Husband and wife sitting at couch at home; husband sad and wife comforting him

Should I Try to Stop Grief Triggers?

Grief is complicated, and as a general rule, we human beings don’t like difficult things. So, you may be tempted to avoid grief triggers as much as possible. If the grief triggers are debilitating, then it may be best to avoid them when you can. For example, if passing your dad’s fishing hat on the hat rack by the front door always triggers your grief, consider moving it to another location for a while. In the early days of loss, your emotions may be especially intense. Over time, they will lessen, and you may begin to find comfort in your dad’s hat.

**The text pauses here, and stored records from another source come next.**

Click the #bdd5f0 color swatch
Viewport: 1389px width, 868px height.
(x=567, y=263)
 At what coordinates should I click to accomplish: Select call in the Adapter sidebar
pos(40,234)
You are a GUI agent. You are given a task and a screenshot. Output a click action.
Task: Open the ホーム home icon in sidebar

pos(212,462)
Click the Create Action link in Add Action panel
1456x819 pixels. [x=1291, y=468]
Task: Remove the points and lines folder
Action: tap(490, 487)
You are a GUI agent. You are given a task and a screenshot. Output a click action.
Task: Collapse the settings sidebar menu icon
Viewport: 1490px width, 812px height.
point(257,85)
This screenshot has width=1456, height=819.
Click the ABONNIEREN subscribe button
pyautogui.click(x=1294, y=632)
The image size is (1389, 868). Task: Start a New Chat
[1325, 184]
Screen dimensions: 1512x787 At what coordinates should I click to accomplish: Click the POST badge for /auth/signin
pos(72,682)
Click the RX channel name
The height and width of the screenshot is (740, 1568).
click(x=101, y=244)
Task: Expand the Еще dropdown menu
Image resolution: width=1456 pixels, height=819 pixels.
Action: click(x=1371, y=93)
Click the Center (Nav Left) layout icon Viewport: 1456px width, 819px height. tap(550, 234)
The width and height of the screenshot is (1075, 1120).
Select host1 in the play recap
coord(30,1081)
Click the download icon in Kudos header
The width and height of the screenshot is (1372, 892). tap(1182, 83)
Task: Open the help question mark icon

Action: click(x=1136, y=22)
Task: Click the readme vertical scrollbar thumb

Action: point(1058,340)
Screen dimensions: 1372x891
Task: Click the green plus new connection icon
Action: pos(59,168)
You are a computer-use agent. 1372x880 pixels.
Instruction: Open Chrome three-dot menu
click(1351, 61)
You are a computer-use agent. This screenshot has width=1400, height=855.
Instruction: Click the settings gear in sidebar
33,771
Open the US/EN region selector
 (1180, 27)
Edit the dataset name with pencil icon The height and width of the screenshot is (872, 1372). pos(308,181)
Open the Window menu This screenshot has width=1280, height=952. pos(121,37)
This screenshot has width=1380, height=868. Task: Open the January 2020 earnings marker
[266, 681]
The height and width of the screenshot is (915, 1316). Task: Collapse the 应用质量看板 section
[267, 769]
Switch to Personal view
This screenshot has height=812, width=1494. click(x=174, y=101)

However, don’t avoid all grief triggers all the time. It’s essential to learn how to deal with your emotions when they arise, no matter the situation. When a grief trigger comes, accept what you’re feeling, engage with it, and when possible, express your feelings. You can express yourself through tears, talking to a friend, journaling, or whatever works best for you. In other words, don’t avoid your grief; that leads to unhealthy habits of avoidance. To heal, you must face the pain head-on, even though it’s hard. 

Quiet woman in green sweater sitting at home, thinking and grieving

What if My Grief Triggers Become Debilitating?

If you are experiencing many grief triggers or your grief triggers are causing you anxiety, it’s best to seek out a grief counselor or therapist. They can give you professional advice on the best way to handle what you’re experiencing. And even if your grief triggers aren’t debilitating, it can be beneficial to speak with someone who’s there to listen and help you process what you’re feeling.

And if going to see a counselor feels intimidating, that’s okay. Many people feel nervous when trying new things. Give it a try and see whether it will work for you. Some people only need to attend a few sessions to see improvement, while others find that speaking to a counselor on a regular basis is just what they need to live a more balanced life. And if you’d rather not meet one-on-one, you can join a grief support group instead.

Woman and female therapist talking together

With this information, you should better understand what grief triggers are and the role they play in your grief journey. As you continue to heal, be aware of your own needs, taking note of what triggers you and how you respond to the triggers. The more you know about yourself, the better you will handle grief bursts and triggers when they show up. Best wishes to you on the journey toward hope and healing!